## [Task requirements]
Copy out the data below, all of it, exactly.
-- Material provided follows --
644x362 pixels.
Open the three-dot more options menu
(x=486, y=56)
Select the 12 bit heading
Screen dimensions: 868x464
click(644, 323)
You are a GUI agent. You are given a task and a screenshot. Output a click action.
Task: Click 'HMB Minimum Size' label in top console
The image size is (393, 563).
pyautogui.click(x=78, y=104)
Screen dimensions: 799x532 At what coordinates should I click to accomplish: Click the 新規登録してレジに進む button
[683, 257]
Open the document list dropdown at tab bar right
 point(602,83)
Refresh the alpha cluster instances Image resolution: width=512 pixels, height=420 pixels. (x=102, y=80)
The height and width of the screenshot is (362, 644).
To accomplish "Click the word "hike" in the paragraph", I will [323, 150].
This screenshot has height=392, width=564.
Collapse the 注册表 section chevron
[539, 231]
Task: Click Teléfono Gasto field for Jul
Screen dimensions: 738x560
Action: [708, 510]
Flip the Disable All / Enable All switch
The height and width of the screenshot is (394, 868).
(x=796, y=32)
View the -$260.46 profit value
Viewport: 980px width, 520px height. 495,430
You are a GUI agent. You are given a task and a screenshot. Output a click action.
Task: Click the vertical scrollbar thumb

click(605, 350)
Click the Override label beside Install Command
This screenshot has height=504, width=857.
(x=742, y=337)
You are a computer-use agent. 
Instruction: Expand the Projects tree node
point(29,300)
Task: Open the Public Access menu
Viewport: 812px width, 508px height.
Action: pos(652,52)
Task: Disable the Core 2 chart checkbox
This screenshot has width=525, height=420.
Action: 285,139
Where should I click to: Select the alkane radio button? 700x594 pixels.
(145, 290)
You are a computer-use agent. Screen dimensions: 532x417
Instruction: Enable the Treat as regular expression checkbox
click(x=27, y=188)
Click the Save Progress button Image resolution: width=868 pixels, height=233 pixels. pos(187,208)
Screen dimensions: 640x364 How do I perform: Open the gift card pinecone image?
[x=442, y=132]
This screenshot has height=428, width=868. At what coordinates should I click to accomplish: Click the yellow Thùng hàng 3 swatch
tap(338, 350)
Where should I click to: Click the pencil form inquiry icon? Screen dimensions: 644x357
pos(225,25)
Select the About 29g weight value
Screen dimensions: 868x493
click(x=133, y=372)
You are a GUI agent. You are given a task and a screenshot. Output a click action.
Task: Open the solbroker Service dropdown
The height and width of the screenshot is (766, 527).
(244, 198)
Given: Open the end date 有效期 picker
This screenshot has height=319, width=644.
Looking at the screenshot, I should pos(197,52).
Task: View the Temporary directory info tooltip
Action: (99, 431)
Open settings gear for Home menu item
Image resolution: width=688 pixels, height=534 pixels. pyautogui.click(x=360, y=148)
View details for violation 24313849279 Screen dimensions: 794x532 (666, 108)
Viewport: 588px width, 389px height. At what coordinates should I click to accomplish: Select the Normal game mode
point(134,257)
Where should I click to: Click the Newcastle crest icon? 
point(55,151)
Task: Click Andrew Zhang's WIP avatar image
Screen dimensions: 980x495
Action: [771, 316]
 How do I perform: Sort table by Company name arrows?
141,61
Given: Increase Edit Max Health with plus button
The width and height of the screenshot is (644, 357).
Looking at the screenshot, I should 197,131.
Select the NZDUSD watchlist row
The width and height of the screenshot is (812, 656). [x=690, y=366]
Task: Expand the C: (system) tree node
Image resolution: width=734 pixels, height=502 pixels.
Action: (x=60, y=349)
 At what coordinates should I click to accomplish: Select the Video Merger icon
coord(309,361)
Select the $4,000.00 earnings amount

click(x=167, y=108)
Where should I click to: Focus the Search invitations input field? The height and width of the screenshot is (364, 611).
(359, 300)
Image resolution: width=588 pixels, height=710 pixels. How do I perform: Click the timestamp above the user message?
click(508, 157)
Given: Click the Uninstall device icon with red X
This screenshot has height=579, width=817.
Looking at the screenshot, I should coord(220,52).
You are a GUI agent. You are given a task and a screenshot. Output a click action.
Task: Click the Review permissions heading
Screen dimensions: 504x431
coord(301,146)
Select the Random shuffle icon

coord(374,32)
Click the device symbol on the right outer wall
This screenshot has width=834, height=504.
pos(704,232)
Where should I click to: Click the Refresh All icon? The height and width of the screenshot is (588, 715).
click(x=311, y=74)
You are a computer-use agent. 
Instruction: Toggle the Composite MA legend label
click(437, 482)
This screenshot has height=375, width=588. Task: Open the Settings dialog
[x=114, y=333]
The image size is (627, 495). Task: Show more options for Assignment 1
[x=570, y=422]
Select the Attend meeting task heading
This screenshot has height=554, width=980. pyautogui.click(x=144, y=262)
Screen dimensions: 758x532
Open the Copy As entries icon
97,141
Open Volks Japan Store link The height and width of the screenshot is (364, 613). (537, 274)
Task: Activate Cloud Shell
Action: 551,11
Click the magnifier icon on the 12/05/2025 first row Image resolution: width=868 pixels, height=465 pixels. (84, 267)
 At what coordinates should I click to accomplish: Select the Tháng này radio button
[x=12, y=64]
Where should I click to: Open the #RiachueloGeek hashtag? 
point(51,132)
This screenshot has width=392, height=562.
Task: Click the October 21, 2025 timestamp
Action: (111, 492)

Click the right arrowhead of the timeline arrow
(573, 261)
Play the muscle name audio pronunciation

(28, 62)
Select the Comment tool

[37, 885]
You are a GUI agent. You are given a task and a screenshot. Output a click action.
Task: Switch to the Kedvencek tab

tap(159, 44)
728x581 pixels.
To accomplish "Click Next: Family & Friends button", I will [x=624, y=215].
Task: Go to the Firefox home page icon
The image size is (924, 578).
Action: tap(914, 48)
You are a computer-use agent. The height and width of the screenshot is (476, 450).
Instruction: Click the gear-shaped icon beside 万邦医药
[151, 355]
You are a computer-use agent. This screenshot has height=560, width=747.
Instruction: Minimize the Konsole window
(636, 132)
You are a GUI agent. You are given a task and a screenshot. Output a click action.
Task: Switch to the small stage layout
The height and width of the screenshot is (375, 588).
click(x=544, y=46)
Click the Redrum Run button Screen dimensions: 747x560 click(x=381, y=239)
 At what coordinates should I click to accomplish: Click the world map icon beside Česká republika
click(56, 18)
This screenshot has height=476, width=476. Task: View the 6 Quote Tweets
-- Material provided concluded --
## [The completed task]
644x362 pixels.
Open the three-dot more options menu
(x=486, y=56)
Select the 12 bit heading
Screen dimensions: 868x464
click(644, 323)
You are a GUI agent. You are given a task and a screenshot. Output a click action.
Task: Click 'HMB Minimum Size' label in top console
The image size is (393, 563).
pyautogui.click(x=78, y=104)
Screen dimensions: 799x532 At what coordinates should I click to accomplish: Click the 新規登録してレジに進む button
[683, 257]
Open the document list dropdown at tab bar right
 point(602,83)
Refresh the alpha cluster instances Image resolution: width=512 pixels, height=420 pixels. (x=102, y=80)
The height and width of the screenshot is (362, 644).
To accomplish "Click the word "hike" in the paragraph", I will [323, 150].
This screenshot has height=392, width=564.
Collapse the 注册表 section chevron
[539, 231]
Task: Click Teléfono Gasto field for Jul
Screen dimensions: 738x560
Action: [708, 510]
Flip the Disable All / Enable All switch
The height and width of the screenshot is (394, 868).
(x=796, y=32)
View the -$260.46 profit value
Viewport: 980px width, 520px height. 495,430
You are a GUI agent. You are given a task and a screenshot. Output a click action.
Task: Click the vertical scrollbar thumb

click(605, 350)
Click the Override label beside Install Command
This screenshot has height=504, width=857.
(x=742, y=337)
You are a computer-use agent. 
Instruction: Expand the Projects tree node
point(29,300)
Task: Open the Public Access menu
Viewport: 812px width, 508px height.
Action: pos(652,52)
Task: Disable the Core 2 chart checkbox
This screenshot has width=525, height=420.
Action: 285,139
Where should I click to: Select the alkane radio button? 700x594 pixels.
(145, 290)
You are a computer-use agent. Screen dimensions: 532x417
Instruction: Enable the Treat as regular expression checkbox
click(x=27, y=188)
Click the Save Progress button Image resolution: width=868 pixels, height=233 pixels. pos(187,208)
Screen dimensions: 640x364 How do I perform: Open the gift card pinecone image?
[x=442, y=132]
This screenshot has height=428, width=868. At what coordinates should I click to accomplish: Click the yellow Thùng hàng 3 swatch
tap(338, 350)
Where should I click to: Click the pencil form inquiry icon? Screen dimensions: 644x357
pos(225,25)
Select the About 29g weight value
Screen dimensions: 868x493
click(x=133, y=372)
You are a GUI agent. You are given a task and a screenshot. Output a click action.
Task: Open the solbroker Service dropdown
The height and width of the screenshot is (766, 527).
(244, 198)
Given: Open the end date 有效期 picker
This screenshot has height=319, width=644.
Looking at the screenshot, I should pos(197,52).
Task: View the Temporary directory info tooltip
Action: (99, 431)
Open settings gear for Home menu item
Image resolution: width=688 pixels, height=534 pixels. pyautogui.click(x=360, y=148)
View details for violation 24313849279 Screen dimensions: 794x532 (666, 108)
Viewport: 588px width, 389px height. At what coordinates should I click to accomplish: Select the Normal game mode
point(134,257)
Where should I click to: Click the Newcastle crest icon? 
point(55,151)
Task: Click Andrew Zhang's WIP avatar image
Screen dimensions: 980x495
Action: [771, 316]
 How do I perform: Sort table by Company name arrows?
141,61
Given: Increase Edit Max Health with plus button
The width and height of the screenshot is (644, 357).
Looking at the screenshot, I should 197,131.
Select the NZDUSD watchlist row
The width and height of the screenshot is (812, 656). [x=690, y=366]
Task: Expand the C: (system) tree node
Image resolution: width=734 pixels, height=502 pixels.
Action: (x=60, y=349)
 At what coordinates should I click to accomplish: Select the Video Merger icon
coord(309,361)
Select the $4,000.00 earnings amount

click(x=167, y=108)
Where should I click to: Focus the Search invitations input field? The height and width of the screenshot is (364, 611).
(359, 300)
Image resolution: width=588 pixels, height=710 pixels. How do I perform: Click the timestamp above the user message?
click(508, 157)
Given: Click the Uninstall device icon with red X
This screenshot has height=579, width=817.
Looking at the screenshot, I should coord(220,52).
You are a GUI agent. You are given a task and a screenshot. Output a click action.
Task: Click the Review permissions heading
Screen dimensions: 504x431
coord(301,146)
Select the Random shuffle icon

coord(374,32)
Click the device symbol on the right outer wall
This screenshot has width=834, height=504.
pos(704,232)
Where should I click to: Click the Refresh All icon? The height and width of the screenshot is (588, 715).
click(x=311, y=74)
You are a computer-use agent. 
Instruction: Toggle the Composite MA legend label
click(437, 482)
This screenshot has height=375, width=588. Task: Open the Settings dialog
[x=114, y=333]
The image size is (627, 495). Task: Show more options for Assignment 1
[x=570, y=422]
Select the Attend meeting task heading
This screenshot has height=554, width=980. pyautogui.click(x=144, y=262)
Screen dimensions: 758x532
Open the Copy As entries icon
97,141
Open Volks Japan Store link The height and width of the screenshot is (364, 613). (537, 274)
Task: Activate Cloud Shell
Action: 551,11
Click the magnifier icon on the 12/05/2025 first row Image resolution: width=868 pixels, height=465 pixels. (84, 267)
 At what coordinates should I click to accomplish: Select the Tháng này radio button
[x=12, y=64]
Where should I click to: Open the #RiachueloGeek hashtag? 
point(51,132)
This screenshot has width=392, height=562.
Task: Click the October 21, 2025 timestamp
Action: (111, 492)

Click the right arrowhead of the timeline arrow
(573, 261)
Play the muscle name audio pronunciation

(28, 62)
Select the Comment tool

[37, 885]
You are a GUI agent. You are given a task and a screenshot. Output a click action.
Task: Switch to the Kedvencek tab

tap(159, 44)
728x581 pixels.
To accomplish "Click Next: Family & Friends button", I will [x=624, y=215].
Task: Go to the Firefox home page icon
The image size is (924, 578).
Action: tap(914, 48)
You are a computer-use agent. The height and width of the screenshot is (476, 450).
Instruction: Click the gear-shaped icon beside 万邦医药
[151, 355]
You are a computer-use agent. This screenshot has height=560, width=747.
Instruction: Minimize the Konsole window
(636, 132)
You are a GUI agent. You are given a task and a screenshot. Output a click action.
Task: Switch to the small stage layout
The height and width of the screenshot is (375, 588).
click(x=544, y=46)
Click the Redrum Run button Screen dimensions: 747x560 click(x=381, y=239)
 At what coordinates should I click to accomplish: Click the world map icon beside Česká republika
click(56, 18)
This screenshot has height=476, width=476. Task: View the 6 Quote Tweets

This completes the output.